前節は浦和と対戦した川崎F。立ち上がりはサイドハーフが川崎Fのアンカー脇に立って、SBが高い位置取りをしてくる浦和に対して攻撃を受ける時間が多くなる。しかし、37分に家長 昭博、山根 視来のホットラインから山根の強烈なボレーシュートがゴールを射止めると流れは一変。川崎Fらしいボール回しからチャンスをうかがい、後半開始早々の50分に齋藤 学のクロスを小林 悠が頭で合わせて追加点。さらに終了間際の90+2分にレアンドロ ダミアンの得点が生まれて、終わってみれば3-0の完勝となった。ただ、突き詰めれば課題はある。「本音を言えば、もっと質のところは高めていきたい」と鬼木 達監督が話すように、さらに得点を取れるチャンスはあった。
「今日は大事な時間帯でゴールを取ることができた。ただ、チャンスはもっとあったし、僕も3回くらいあった。しっかり決めることができたら、チームを助けることができる。それぞれ個人で思っていることはあると思う。3点ではまだまだ足りないし、もっともっと圧倒できるように次もやっていきたい」(山根) 高い志を掲げているチームだからこそ、Jリーグの中で群を抜く強さを誇る。もちろん今節もその姿勢は揺るぎない。攻守で圧倒する自分たちのサッカーを表現していく。
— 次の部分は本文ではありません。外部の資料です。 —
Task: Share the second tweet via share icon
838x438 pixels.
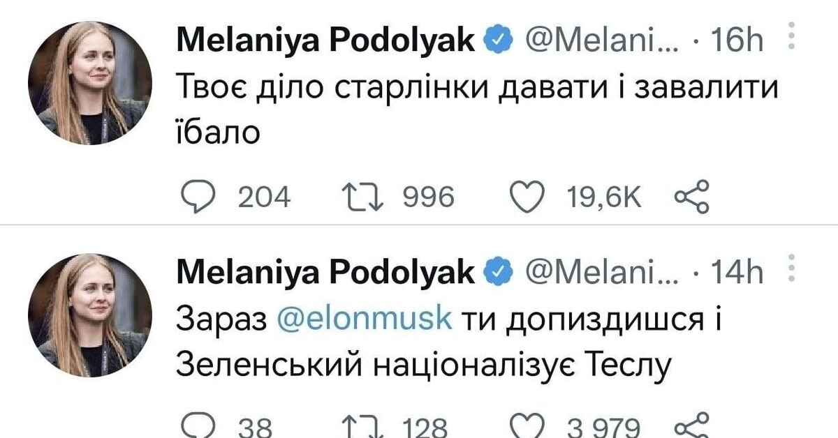Action: tap(692, 424)
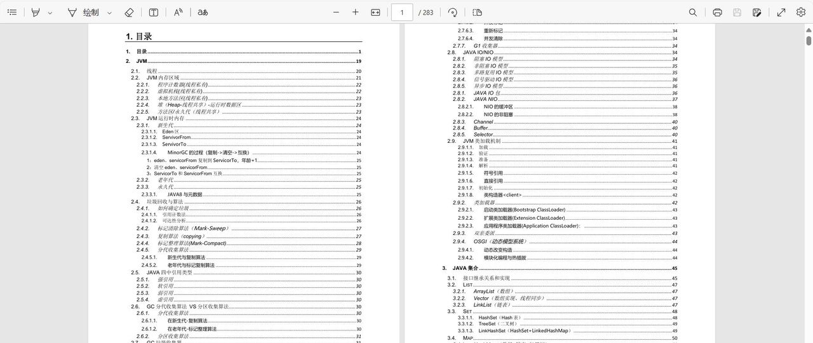Print the PDF document
The height and width of the screenshot is (343, 813).
(717, 12)
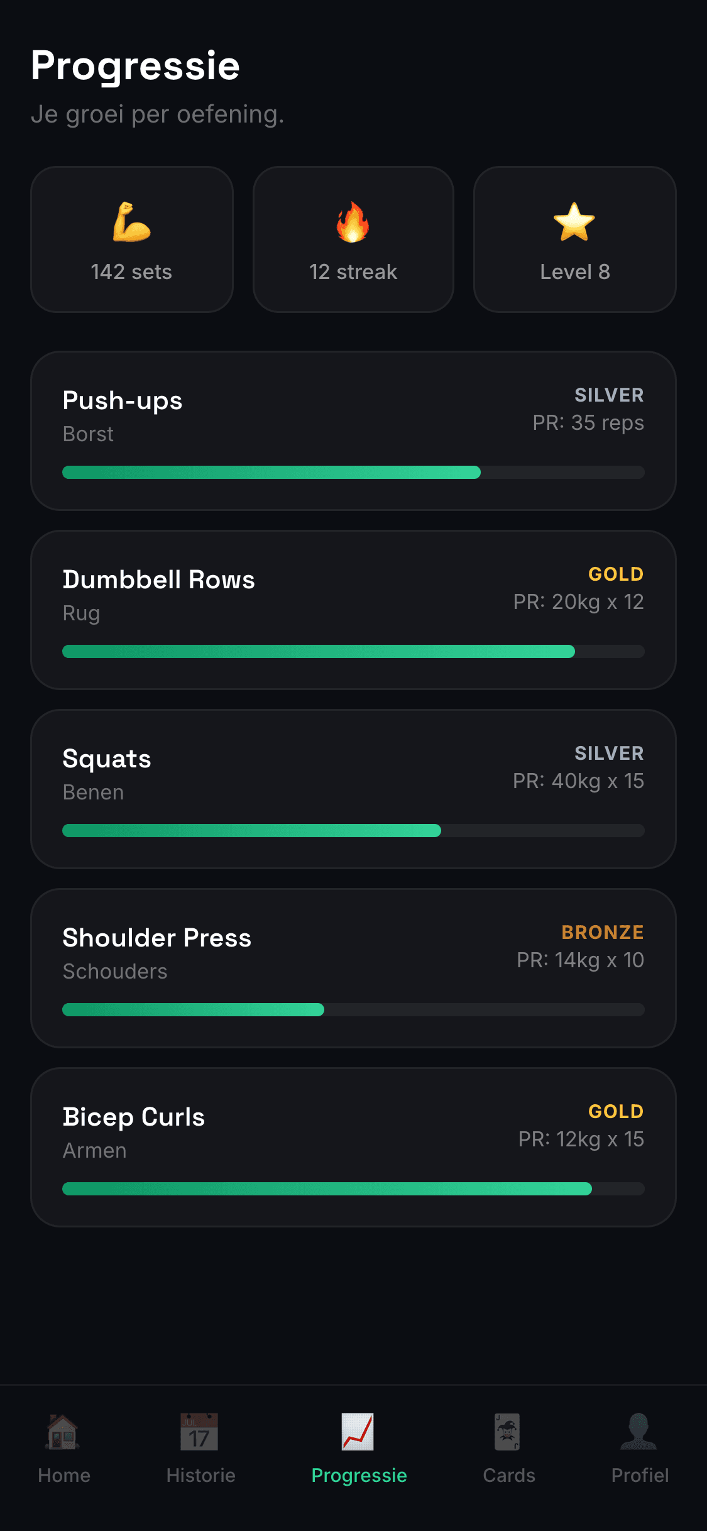
Task: Open Historie via the calendar icon
Action: point(200,1432)
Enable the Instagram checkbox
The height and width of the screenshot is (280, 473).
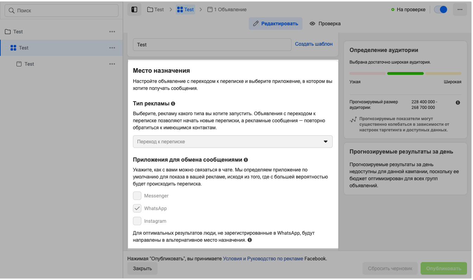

一方の横浜FCも順位こそ下位だが、前々節・名古屋戦では逆転勝利を挙げるなど、J1復帰1年目で確かなインパクトを残している。ただ、前節は大分の強いプレッシングにより前半から苦しい戦いを強いられて、38分に田中 達也に得点を許してしまう。後半頭から3人の選手を投入して、攻勢をかけていくものの、ゴールが遠く0-1の敗戦を喫した。前半の戦いが悔やまれる一戦となったが、その反省を今節に生かしていきたいところだ。
川崎Fとの前回対戦は1-5の大敗となったが、内容は悪くなかった。強気にボールを保持して自分たちからゲームをコントロールする時間もあり、一時は同点に追いつくこともできた。あのときのイメージを持ちつつ、チームとしてレベルアップした姿を見せたい。ただ、川崎Fも前線からのアグレッシブな守備から速攻につなげる形は以前よりもパワーアップしている。いかにはがして、どう敵陣へと進入していくのかは勝敗を分けるポイントとなるだろう。
川崎Fが圧倒的な攻撃力を発揮して6連勝をつかむのか、それとも横浜FCが大金星を挙げるのか。熱い試合を繰り広げてくれそうだ。